Koronavirüs (Covid-19) virüsünün aşısı veya tedavisi bulunarak kesin yaygınlaşması önleninceye kadar sosyal hayatın tüm alanlarında "yeni normalin" inşası kaçınılmazdır. Bu kaçınılmaz durum eğitim için de geçerlidir. En önemli belirleyici ise koruyucu bir önlem olan fiziksel mesafe kuralının devam ettirilmesidir. Salgınla mücadelede bunun ne kadar önemli olduğunu anlamak için MEB 2019 verilerine göz atmak gerekir. Buna göre, örgün eğitimde okul öncesinden ortaöğretime kadar toplam 18 milyon 108 bin 860 öğrenci ve 1 milyon 77 bin 307 öğretmen vardır. Bu sorunun iki önemli boyutu, eğitim ortamlarının ve ulaşım süreçlerinin buna göre düzenlenmesidir. Yeni parametreler çerçevesinde her okul, ilçe ve il düzeyinde eğitim süreçlerinin planlanıp yönetimi gerekmektedir.
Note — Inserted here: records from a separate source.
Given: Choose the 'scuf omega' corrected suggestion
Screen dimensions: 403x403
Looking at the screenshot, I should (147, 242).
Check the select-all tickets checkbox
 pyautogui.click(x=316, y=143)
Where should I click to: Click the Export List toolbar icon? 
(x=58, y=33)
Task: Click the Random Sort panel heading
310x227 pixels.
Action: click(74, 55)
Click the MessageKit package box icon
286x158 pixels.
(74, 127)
2020-2021 öğretim yılında en önemli sorunlardan biri eğitim mekanlarının planlanması olacaktır. Çünkü Milli Eğitim Bakanlığı bünyesinde ikili eğitim yapan ve sınıftaki öğrenci sayısının oldukça yüksek olduğu okullar bulunmaktadır. Diğer bir güçlük ise bahçeleri küçük veya yetersiz olan okullardır. Milli Eğitim Bakanlığının ve diğer eğitim yöneticilerinin bu güçlüklerin aşılması üzerine çalışmaları gerekmektedir. Bu güçlüklerde kat edilecek yol, okulların açılmasından sonraki salgınla mücadelenin başarısının oldukça önemli bir belirleyicisi olacaktır.
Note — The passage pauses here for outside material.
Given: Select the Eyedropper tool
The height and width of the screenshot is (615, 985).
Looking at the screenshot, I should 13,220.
Fiziksel mesafe parametreleri çerçevesinde eğitim mekanlarının en verimli şekilde yönetebilmesi için okul ve sınıf sayısının arttırılarak fiziksel mekanların büyütülmesi gerçekçi bir hedef değildir. Mali daralma ve ülke nüfus artış hızının düşmesiyle birlikte köy/kasaba ve hatta ilçelerde boş kalan okullar böyle bir hedefi anlamsız kılmaktadır. Fiziksel mekanların büyütülmesi hedefi ancak başarısız yönetimlerin mazereti olabilir.
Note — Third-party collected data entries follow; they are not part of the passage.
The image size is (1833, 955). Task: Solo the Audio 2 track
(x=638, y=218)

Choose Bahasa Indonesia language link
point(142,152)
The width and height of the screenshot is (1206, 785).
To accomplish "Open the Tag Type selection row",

Çözümün belirleyicileri ve adımları şunlar olabilir:
Her bir okulun eğitim salgının ilçedeki yaygınlık durumu, mekan kapasitesi ve öğretmen kadrosuna göre işleyen ve verimli bir model üretmesi gerekmektedir.
Buna benzer uygulamalar eğitime başlayan ülkeler de gözlemlenmektedir. Mesela Avusturya' da sınıflar ikiye bölünmüş bir grup bir gün diğer grup ertesi gün gitmektedir.
Başarıya ulaşabilmek için Milli Eğitim Bakanlığının okul, ilçe ve il eğitim yöneticilerinin aktif hale getirmesi ve öğretmenleri "yeni eğitim normaline" hazırlaması gerekir. Bu iki grubunda ciddi destek ve yönlendirmelere ihtiyacı vardır.